Nieuwe worm kruipt door lek in Windows
Voor de tweede keer binnen een week worden computers en internetverkeer geteisterd door een hardnekkig computervirus. De nieuwe worm Welchia verwijdert zijn oudere ’broertje’ Blaster, en maskeert zijn aanwezigheid door het beveiligingslek te repareren. Daarbij zorgt het echter wel voor overlast.
Microsoft heeft de aanval van Blaster, afgelopen zaterdag, goed doorstaan, hoewel er wereldwijd een half miljoen computers geïnfecteerd raakten en er veel schade is veroorzaakt. Deskundigen waarschuwden vorige week al dat er snel nieuwe varianten zouden opduiken, en dat blijkt nu zo te zijn. Blaster wordt op de hielen gevolgd door Welchia (ook wel aangeduid als Welchi of Nachi), een worm die sinds afgelopen maandag circuleert.

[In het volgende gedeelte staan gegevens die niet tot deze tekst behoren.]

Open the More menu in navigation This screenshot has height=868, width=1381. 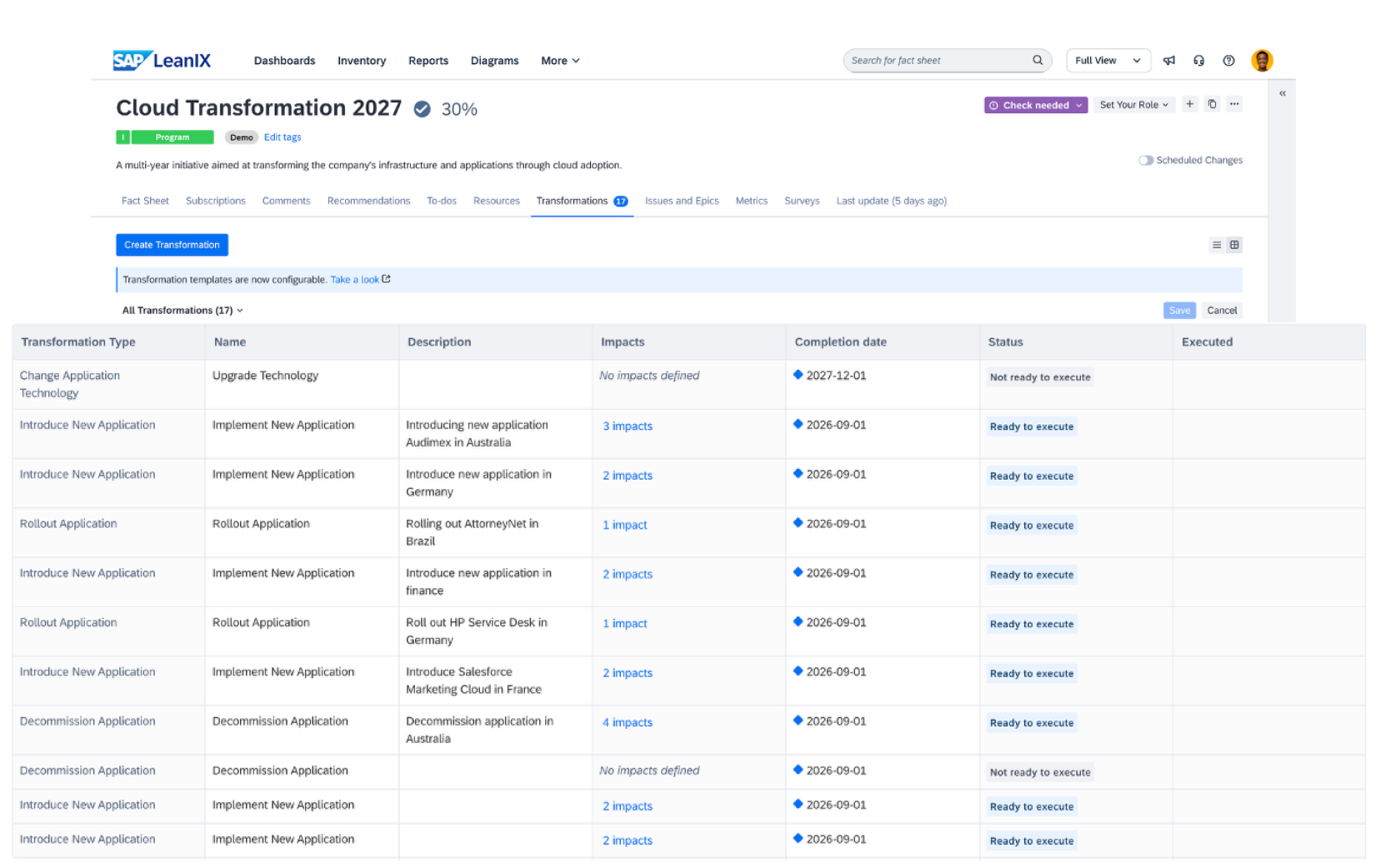click(560, 61)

Volgens Symantec, producten van beveiligingssoftware, veroorzaakt Welchia inmiddels evenveel overlast als Blaster. Zo werd dinsdag driekwart van een intranet van de Amerikaanse marine, met 100.000 gebruikers, geplaagd door het virus.
Welchia dringt op dezelfde manier in computers binnen als Blaster: niet via e-mail, maar door gebruik te maken van een beveiligingslek in Windows XP. Een woordvoerder van Symantec stelt dat de schrijver van Welchia geen kwaadaardige bedoelingen lijkt te hebben. Het virus richt geen schade aan. Welchia schakelt na binnenkomst in de computer direct zijn eventueel aanwezige voorganger Blaster uit, en maakt contact met de website van Microsoft om daar het ontbrekende stukje software te halen dat het lek in Windows repareert. Bovendien zoekt Welchia naar andere computers in het bedrijfsnetwerk of daarbuiten, om zich te verspreiden. Uiteindelijk vernietigt Welchia zichzelf op 1 januari 2004.
Door al die handelingen veroorzaakt Welchia echter wel een grote toename in het dataverkeer, zodat niet iedereen overtuigd is van de goede bedoelingen van de schrijver van de worm. Welchia maakt bovendien gebruik van een tweede lek in de Microsoft-software, om ook computersystemen binnen te kunnen dringen die vorige week beschermd zijn tegen Blaster. Het gaat daarbij om IIS 5.0, software die gebruikt wordt voor bedrijfsnetwerken.
Symantec waarschuwt ook voor de e-mailworm Sobig.F… De worm dook volgens een beveiligingsspecialist dinsdagmorgen op en stuurt zichzelf door naar e-mailadressen die hij op de geïnfecteerde pc vindt. Symantec kon nog geen cijfers noemen maar virusbestrijder MessageLabs meldde woensdagmorgen al 260.000 exemplaren van het virus te hebben onderschept. Hiervan komt 9 procent uit Nederland, 25 procent uit de VS en 38 procent uit Groot-Brittannië.